Initial data on patients from both singleplex and multiplex cohorts expected in the second half of 2024. Additional IND filings planned to continue to expand the ImmunoBank. Long-term duration of response data for multiplex therapy anticipated in 2025.

Heme Malignancies Program: TScan?s two lead TCR-T cell therapy candidates, TSC-100 and TSC-101, are designed to treat residual disease and prevent relapse in patients with acute myeloid leukemia (AML), acute lymphocytic leukemia (ALL), or myelodysplastic syndromes (MDS) undergoing allogeneic hematopoietic cell transplantation (HCT) (NCT05473910). All eight patients treated with TSC-100 or TSC-101 remain MRD negative, relapse-free with no detectable cancer to date in either bone marrow biopsies or peripheral blood (median follow-up of >10 months) and no dose limiting toxicities observed to date. To date, all but one patient has exhibited complete donor chimerism in all subsets of blood cells at all time-points, indicating that only donor-derived cells are present in these patients following treatment with either TSC-100 or TSC-101.

One patient with T-ALL who was treated with TSC-100 at the lowest dose level exhibited minimally detectable (<0.3%) mixed donor chimerism at 10.5 months and 12 months post-transplant. No detectable mixed chimerism was observed in the malignant cell lineage (CD3+ T-cells) for this patient; mixed chimerism was only observed in healthy nonmalignant blood cells (CD33+ myeloid cells). In contrast, for the control arm (transplant alone), eight patients have now been enrolled and only one has achieved and maintained complete donor chimerism to date.

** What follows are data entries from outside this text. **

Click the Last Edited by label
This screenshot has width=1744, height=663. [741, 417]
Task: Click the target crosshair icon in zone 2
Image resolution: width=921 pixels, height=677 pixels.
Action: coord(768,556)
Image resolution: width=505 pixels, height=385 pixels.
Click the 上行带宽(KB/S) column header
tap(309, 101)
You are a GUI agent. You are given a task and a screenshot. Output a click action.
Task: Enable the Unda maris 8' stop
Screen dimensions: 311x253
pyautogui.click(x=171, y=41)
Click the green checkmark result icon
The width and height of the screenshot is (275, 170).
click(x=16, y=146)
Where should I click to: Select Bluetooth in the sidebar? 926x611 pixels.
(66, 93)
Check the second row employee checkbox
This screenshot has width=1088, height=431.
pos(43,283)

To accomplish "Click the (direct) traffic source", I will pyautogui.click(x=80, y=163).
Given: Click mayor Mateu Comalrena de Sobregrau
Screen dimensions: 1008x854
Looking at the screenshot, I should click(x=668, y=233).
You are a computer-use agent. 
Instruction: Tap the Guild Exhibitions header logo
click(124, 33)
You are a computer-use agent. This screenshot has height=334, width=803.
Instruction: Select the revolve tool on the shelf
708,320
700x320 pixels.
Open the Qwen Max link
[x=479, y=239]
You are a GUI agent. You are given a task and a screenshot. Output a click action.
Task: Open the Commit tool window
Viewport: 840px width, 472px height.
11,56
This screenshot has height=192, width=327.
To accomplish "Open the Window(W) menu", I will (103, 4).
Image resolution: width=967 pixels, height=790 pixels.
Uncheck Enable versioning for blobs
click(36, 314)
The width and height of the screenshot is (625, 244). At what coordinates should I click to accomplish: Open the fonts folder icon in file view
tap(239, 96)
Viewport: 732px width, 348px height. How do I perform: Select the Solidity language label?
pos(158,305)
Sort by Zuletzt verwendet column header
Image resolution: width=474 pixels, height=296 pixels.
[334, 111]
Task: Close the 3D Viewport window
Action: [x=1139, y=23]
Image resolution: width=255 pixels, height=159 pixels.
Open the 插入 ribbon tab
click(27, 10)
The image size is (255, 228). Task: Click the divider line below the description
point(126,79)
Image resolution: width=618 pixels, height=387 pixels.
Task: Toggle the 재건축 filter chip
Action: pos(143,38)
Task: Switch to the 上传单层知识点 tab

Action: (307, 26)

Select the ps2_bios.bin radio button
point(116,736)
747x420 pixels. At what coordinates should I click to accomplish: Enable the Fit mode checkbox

Two patients relapsed approximate six months post-transplant and one of these patients died approximately three months later. A third patient required clinical intervention on day 133 because of concerns of impending relapse, and a fourth died 21 days post-transplant. Opening of expansion cohorts at the recommended Phase 2 dose level to further characterize safety and evaluate translational and efficacy endpoints is planned for the third quarter of 2024.

Completion of Phase 1 enrollment and reporting of one-year clinical and translational data on initial patients is anticipated in the second half of 2024. Expects to initiate registration trial pending feedback from regulatory authorities and report two-year relapse data in 2025.